> **Supplied text**
begin

A Matplotlib figure can contain multiple axes objects and each axes object can contain multiple plots. We will explore the former in a later section and the latter in subsection 3.4.2.

Plots

A plot is a graphic that displays discrete data in relation to one or more coordinates in a coordinate system. Consider a data set, a set of data points, \(n\)-tuples \((x_{0i}, \cdots, x_{ni})\), in a coordinate system \((x_0, \cdots, x_n)\). A plot of the data set would display each of the data points in the data set. For instance, a plot of a data set in a Cartesian coordinate system \((x, y)\) would display each of the data points \((x_i, y_i)\) in the data set.

You may have observed that to create a function graph in subsection 3.4.1 we generated a data set of Cartesian data points \((x_i, y_i)\) and actually created a plot of that data set. It turns out that a function graph is really just a plot that tries to minimize the appearance of individual data points to emphasize the continuously varying nature of the function it is presenting. On the other hand, plots that are not function graphs should usually emphasize its data points.

Experimental data are frequently presented in plots. For example, consider a data set collected in an experiment exploring the relationship among the pressure \(P\), volume \(V\), and temperature \(T\) of a noble gas. You may recall that noble gases are good approximations of an ideal gas, which obeys the ideal gas law \[ P V = n R T, \] where \(n\) is the (molar) amount of gas and \(R\) is the ideal gas constant (approximately \(8.314\) J/(K\(\cdot\)mol)). Our Engcom package data module simulates this data set; the module can be imported with the following statement:

import engcom.data

A data set can be generated for values of volume V and temperature T with the following function call:

d = engcom.data.ideal_gas(
    V=np.linspace(1, 2, 16),  # (m^3) Volume values
    T=np.linspace(273, 573, 4),  # (K) Temperature values
)

end

> **Task statement**
In the Matplotlib text, what approximate value is given for the ideal gas constant R?

> **Data excerpts**
begin

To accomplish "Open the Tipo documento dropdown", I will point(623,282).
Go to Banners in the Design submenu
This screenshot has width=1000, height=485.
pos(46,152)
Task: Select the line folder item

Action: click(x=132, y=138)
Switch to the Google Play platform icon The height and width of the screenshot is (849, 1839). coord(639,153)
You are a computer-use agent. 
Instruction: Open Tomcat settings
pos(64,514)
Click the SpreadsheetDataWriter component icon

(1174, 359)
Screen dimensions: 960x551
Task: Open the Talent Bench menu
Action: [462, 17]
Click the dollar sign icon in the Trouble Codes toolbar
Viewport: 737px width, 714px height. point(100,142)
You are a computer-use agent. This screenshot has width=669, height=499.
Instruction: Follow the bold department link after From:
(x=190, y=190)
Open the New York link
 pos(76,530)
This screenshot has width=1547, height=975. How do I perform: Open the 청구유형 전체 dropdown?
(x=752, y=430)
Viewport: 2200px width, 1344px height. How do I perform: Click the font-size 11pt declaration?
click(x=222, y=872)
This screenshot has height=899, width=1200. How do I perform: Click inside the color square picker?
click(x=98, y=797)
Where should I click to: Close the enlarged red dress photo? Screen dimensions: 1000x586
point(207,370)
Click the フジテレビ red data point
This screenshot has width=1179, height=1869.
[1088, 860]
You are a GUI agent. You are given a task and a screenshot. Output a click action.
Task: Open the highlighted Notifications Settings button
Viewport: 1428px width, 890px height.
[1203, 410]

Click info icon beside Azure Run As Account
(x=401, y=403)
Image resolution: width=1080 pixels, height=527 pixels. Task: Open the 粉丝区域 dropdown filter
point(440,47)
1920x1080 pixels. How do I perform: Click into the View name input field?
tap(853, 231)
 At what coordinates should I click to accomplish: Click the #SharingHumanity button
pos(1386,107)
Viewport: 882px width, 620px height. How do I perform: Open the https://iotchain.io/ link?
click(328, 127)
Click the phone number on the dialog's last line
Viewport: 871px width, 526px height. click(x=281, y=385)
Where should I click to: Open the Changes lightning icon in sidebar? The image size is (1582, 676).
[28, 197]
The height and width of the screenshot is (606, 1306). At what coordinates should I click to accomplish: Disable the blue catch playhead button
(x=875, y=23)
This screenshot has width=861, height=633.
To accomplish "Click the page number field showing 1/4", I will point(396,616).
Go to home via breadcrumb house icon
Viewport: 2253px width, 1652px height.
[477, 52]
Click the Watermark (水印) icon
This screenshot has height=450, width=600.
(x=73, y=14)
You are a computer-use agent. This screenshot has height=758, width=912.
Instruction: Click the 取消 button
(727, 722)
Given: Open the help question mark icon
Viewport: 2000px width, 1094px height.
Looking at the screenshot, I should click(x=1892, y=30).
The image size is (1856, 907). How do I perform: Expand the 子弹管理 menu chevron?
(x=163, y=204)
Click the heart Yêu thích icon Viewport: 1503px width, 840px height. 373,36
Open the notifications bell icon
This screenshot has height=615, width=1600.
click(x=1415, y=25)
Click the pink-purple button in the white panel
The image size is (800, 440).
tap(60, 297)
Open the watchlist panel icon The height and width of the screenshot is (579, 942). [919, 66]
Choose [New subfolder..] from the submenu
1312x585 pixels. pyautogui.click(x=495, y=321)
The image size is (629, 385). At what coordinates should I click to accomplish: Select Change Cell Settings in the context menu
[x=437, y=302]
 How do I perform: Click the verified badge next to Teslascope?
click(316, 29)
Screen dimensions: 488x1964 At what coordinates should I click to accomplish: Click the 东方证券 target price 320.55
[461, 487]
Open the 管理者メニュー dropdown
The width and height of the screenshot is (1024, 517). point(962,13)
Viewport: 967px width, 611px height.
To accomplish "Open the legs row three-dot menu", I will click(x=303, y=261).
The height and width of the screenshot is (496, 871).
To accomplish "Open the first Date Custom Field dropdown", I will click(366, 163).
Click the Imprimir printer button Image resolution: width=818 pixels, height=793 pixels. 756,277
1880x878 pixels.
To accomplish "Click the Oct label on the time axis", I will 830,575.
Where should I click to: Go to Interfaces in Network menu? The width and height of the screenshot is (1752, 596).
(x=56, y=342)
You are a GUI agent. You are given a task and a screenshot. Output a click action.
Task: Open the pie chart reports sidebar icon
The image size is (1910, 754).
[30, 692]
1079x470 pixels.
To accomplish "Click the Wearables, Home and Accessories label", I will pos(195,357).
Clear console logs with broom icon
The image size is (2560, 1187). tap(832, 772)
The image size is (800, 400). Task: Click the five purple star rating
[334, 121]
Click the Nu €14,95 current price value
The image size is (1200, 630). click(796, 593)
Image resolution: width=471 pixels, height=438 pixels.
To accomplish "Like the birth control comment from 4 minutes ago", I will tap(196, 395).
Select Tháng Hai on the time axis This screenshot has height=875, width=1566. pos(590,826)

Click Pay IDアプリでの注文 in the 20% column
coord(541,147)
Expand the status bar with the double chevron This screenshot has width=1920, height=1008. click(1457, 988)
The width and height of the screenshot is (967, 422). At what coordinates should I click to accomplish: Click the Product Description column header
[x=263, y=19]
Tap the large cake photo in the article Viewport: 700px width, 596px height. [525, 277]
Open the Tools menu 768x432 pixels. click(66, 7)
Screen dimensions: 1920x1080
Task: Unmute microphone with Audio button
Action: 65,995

end

> **Correct output**
Approximately 8.314 J/(K·mol).